Is it a bad Vice to have?

Vice Media Forms Alliance With Guardian Newspaper - Variety

Maybe it was Shane Smith‘s captivating Canadian voice, the young journalists or the fact that I could pick up a free Vice mag around Sydney (back in the day) that has had me hooked on Vice for eons. This was the first news source that I gravitated toward once I realised there was a world out there and that Dolly magazine was stupid. ‘A definitive guide to everything’, certainly sums up Vice’s broad content matter and global reach, heck maybe all those foreign stories and exotic locations propelled me to move abroad nearly a decade ago.

The Vice voice has always resonated with me and whilst I was living in Canada, I felt like a had an ally for a news source, informing me of the turmoil and the pseudo mad hatters tea party drama that was constantly unfolding for my southern neighbours. News from Vice feels fluid, informative and neutral, their plethora of free lance journalists and foreign correspondents shining light on matters that interested me like China’s scary surveillance or the enduring war in Syria. Like any other media source these days, Vice has presence on socials, Youtube, a TV channel and online mag.
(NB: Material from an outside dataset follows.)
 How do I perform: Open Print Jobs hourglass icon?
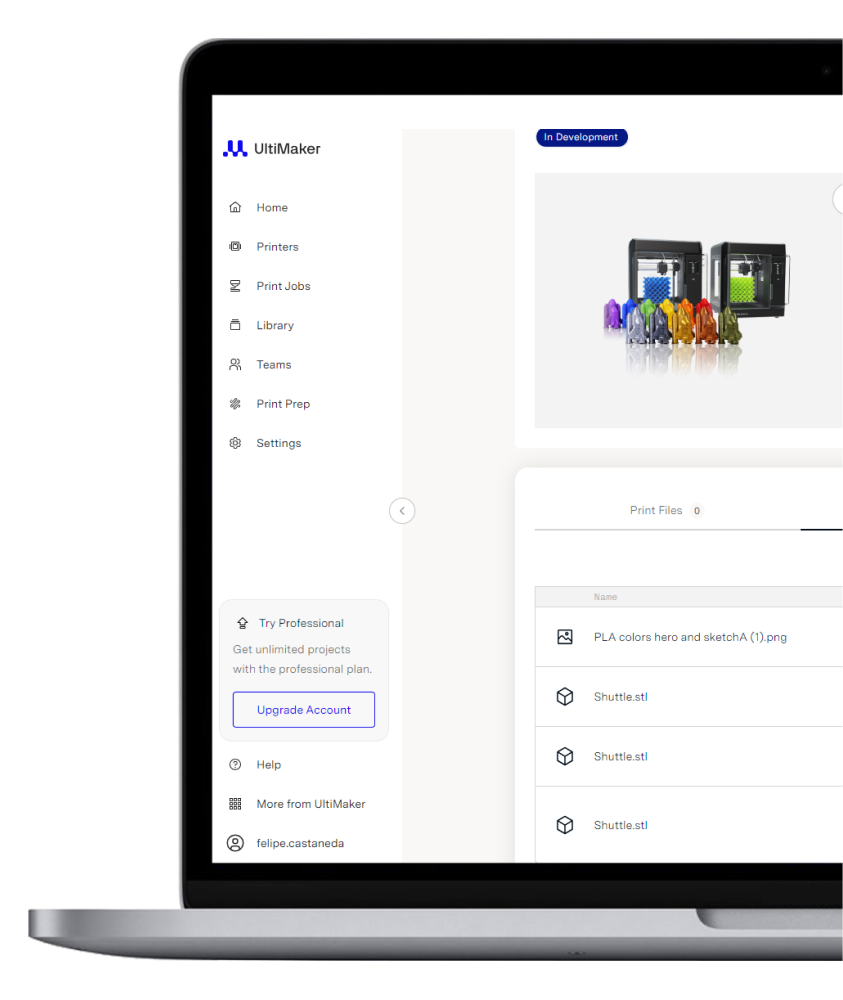[x=236, y=286]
Anyone else remember the birth of the internet? It’s so common place these days but I can recall the exact tune of the dial up tone, creepy. The wild world web galloped onto the stage in the late nineties giving a voice to the common person and this new 2D platform for media to spread it wings. Early on the in the piece the internet wasn’t taken too seriously by the media and this meant that news content was uploaded for free, which of course signalled the slow demise of Printed papers and magazines, cue violin noises.
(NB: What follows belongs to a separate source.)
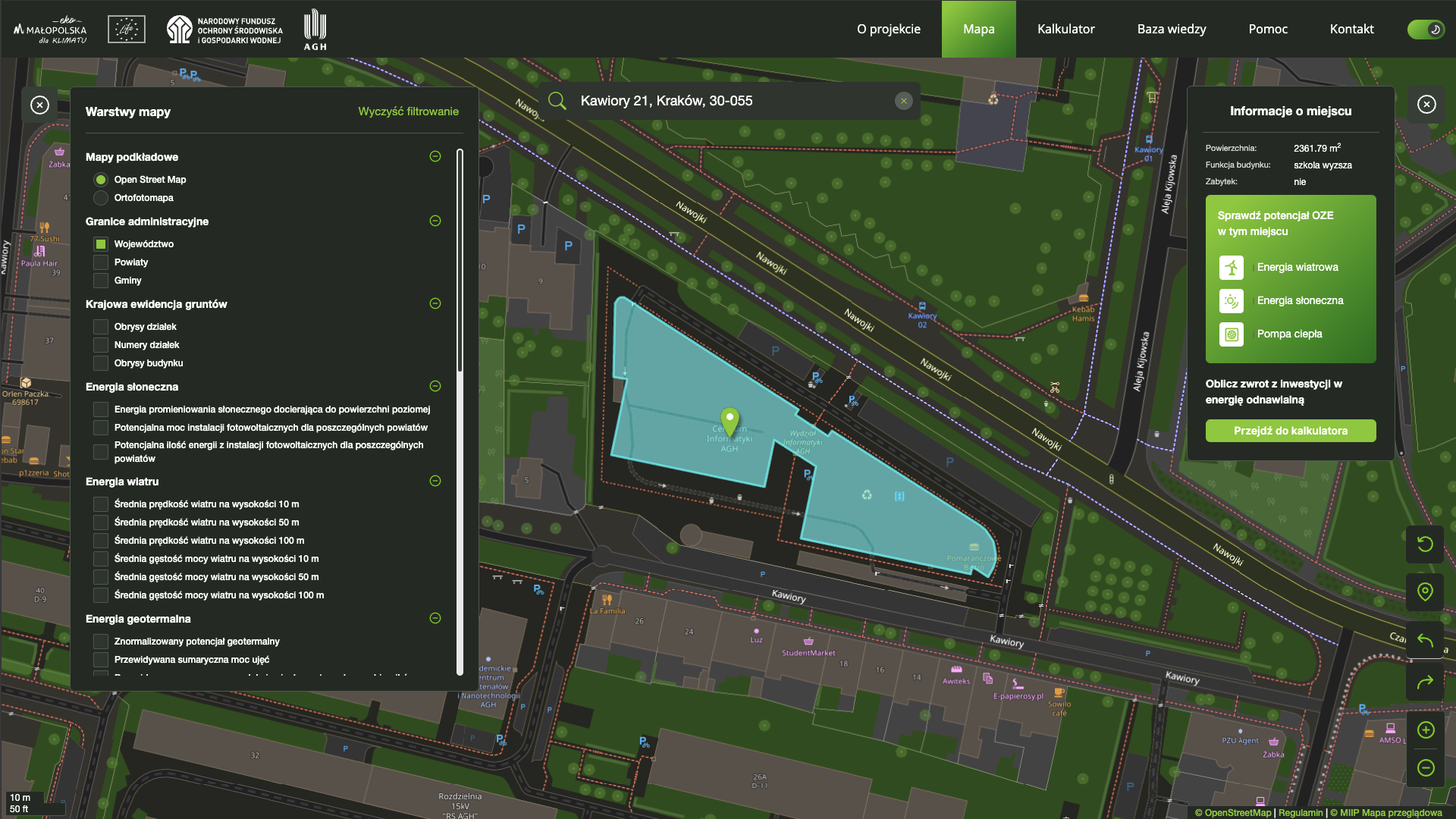Open solar energy potential icon
Image resolution: width=1456 pixels, height=819 pixels.
click(1232, 301)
The media tendrils had penetrated the web, rapidly expanding its consumption but in Australia this led to a concentration in ownership. In a nutshell Journalism is costly, and with the utter prevalence of free press, the many voices of the news began to shrink as only the bigger conglomerates could afford advertising and to stand out in a sea of competing voices, a lot of them not so verifiable. This led to Rupert Murdoch, News Corp, ruling the roost here in Australia and his biased tone echoing through his publications, ‘the risk is greater for partisan ideological divides to form in society when fuelled by media outlets that have made it part of their business model to publish heavily opinionated content instead of striving for compromise via respectful democratic behaviour‘ (Lidberg, 2019).

Australia has always felt a little conservative to me and it has been interesting to see the comparison of news delivery here to Canada and the many nuances, I’m still sifting through the local news voices here to see what I can anchor to. Vice has certainly evolved from its punk, counter culture beginnings, to a more reverent, thoughtful tone but who actually owns Vice media now? Originally Co founded by Shane Smith and Suroosh Alvi in 1994, it has grown considerably since then. Smith had created an empire and there were plenty of players wanting to jump on this pony including A&E and The Walt Disney company when he wanted out. The Texas group (an investment firm) holds forty four percent of the stakes and interestingly James Murdoch has snuck a slither of the pie, which irks me.

In my avid ingestion of Vice media, I have not noticed that this ownership plays any part in shaping its content or voice mostly due to the input of multiple free lance journalists and a broad audience to engage. I applaud Vice for the scope of voices on its platform including a citizen journalist that blogged for seven years from Syria and the Informer channel on Youtube interviewing regular citizens in an Anonymous style. And if the world is too woeful, Vice throws in plenty of scapegoats like Action Bronson to lull our tastebuds in ‘Fuck that’s Delicious.’

What’s your Vice?

References:

Lidberg, J, 2019, The distortion of the public sphere: Media ownership concentration in Australia, Vol 90, Issue 1.